→ TEXTE DE LA PAGE:

__________________________________________________

Pour s’épanouir dans sa foi, la fortifier et la consolider il faut être bien entouré.  Savoir s’entourer de bonnes personnes, de compétences, tant en compétence morale qu’en compétence technique, est primordial pour avancer, grandir moralement et spirituellement et atteindre son plein potentiel. Le Prophète (PSDL) a dit : « Chacun a la même intensité de foi que son ami le plus intime. Choisissez donc vos amis avec soin »[1].

Dans un autre hadith, le Messager de Dieu (PSDL)  dit encore : « Je compare le bon et le mauvais Compagnon au colporteur de musc et au forgeron. Le premier, si vous le fréquentez, finira par vous donner ou vous vendre une partie de sa marchandise, et de toute façon vous sentirez le parfum. A fréquenter le second, vous ne manquerez pas soit de voir vos vêtements brûler, soit de sentir auprès de lui les mauvaises odeurs »[2].

La prière, la lecture du Coran, les assises de la foi et du savoir comme les autres activités de présence à Dieu, sont plus efficientes si elles s’accomplissent en groupe. La dynamique de groupe a une vertu particulière sur l’individu et son comportement. Ibn ‘Ata Allah Al-Iskandari dit dans ses paroles de sagesse : « Ne prends pas comme compagnon celui dont l’état spirituel ne te conduit pas à l’élévation, et dont la parole ne t’oriente pas vers Dieu. ».

Cette sagesse nous donne des critères précis pour être bien entouré : la meilleure des compagnies est celle qui est proche de Dieu avec son cœur et proche des hommes avec sa douceur et son humilité, représente pour nous un modèle à suivre. Sa parole nous rappelle inlassablement Dieu.

__________________________________________________

→ CONSIGNE A:
Résumez en deux phrases le texte sur la bonne compagnie.
→ CONSIGNE B:
Reproduisez à l'identique le passage du texte sur la bonne compagnie compris entre « La prière, la » et « rappelle inlassablement Dieu. », inclus.
→ CONSIGNE C:
Dressez la liste des activités que le texte sur la bonne compagnie nomme explicitement comme plus efficientes lorsqu'elles s'accomplissent en groupe.
Le matériel placé après ce texte n'a aucun rôle ici.

→ BLOC DE DONNÉES:
__________________________________________________

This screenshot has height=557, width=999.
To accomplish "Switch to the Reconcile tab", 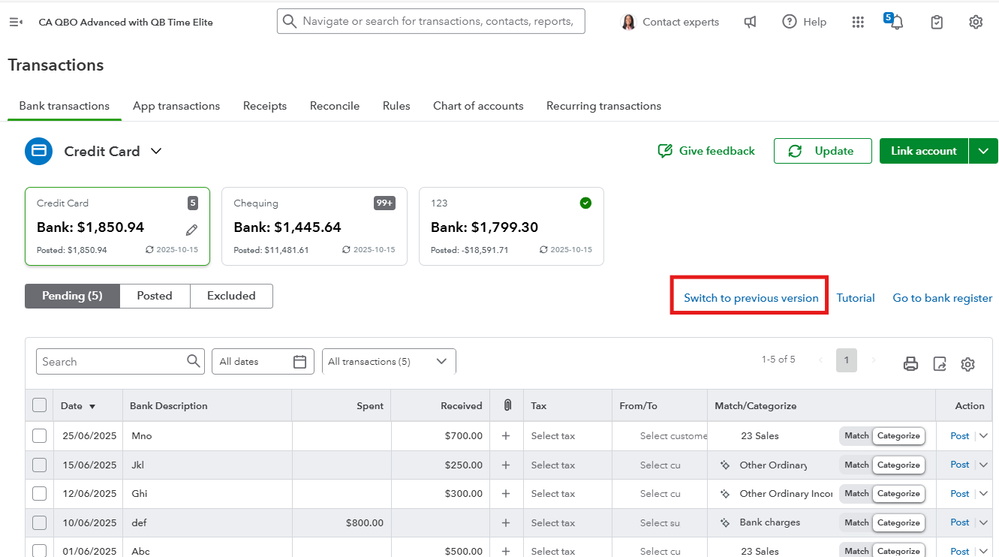I will [334, 106].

__________________________________________________

→ BONNE RÉPONSE A:
Bien s'entourer de personnes compétentes, moralement comme techniquement, est primordial pour fortifier sa foi et grandir spirituellement, ce qu'illustrent des hadiths du Prophète comparant le bon compagnon au colporteur de musc et le mauvais au forgeron. Les activités de présence à Dieu sont plus efficientes en groupe, et la meilleure compagnie est proche de Dieu par le cœur, proche des hommes par sa douceur et son humilité, et rappelle Dieu par sa parole.

→ BONNE RÉPONSE B:
La prière, la lecture du Coran, les assises de la foi et du savoir comme les autres activités de présence à Dieu, sont plus efficientes si elles s’accomplissent en groupe. La dynamique de groupe a une vertu particulière sur l’individu et son comportement. Ibn ‘Ata Allah Al-Iskandari dit dans ses paroles de sagesse : « Ne prends pas comme compagnon celui dont l’état spirituel ne te conduit pas à l’élévation, et dont la parole ne t’oriente pas vers Dieu. ».

Cette sagesse nous donne des critères précis pour être bien entouré : la meilleure des compagnies est celle qui est proche de Dieu avec son cœur et proche des hommes avec sa douceur et son humilité, représente pour nous un modèle à suivre. Sa parole nous rappelle inlassablement Dieu.

→ BONNE RÉPONSE C:
- la prière
- la lecture du Coran
- les assises de la foi et du savoir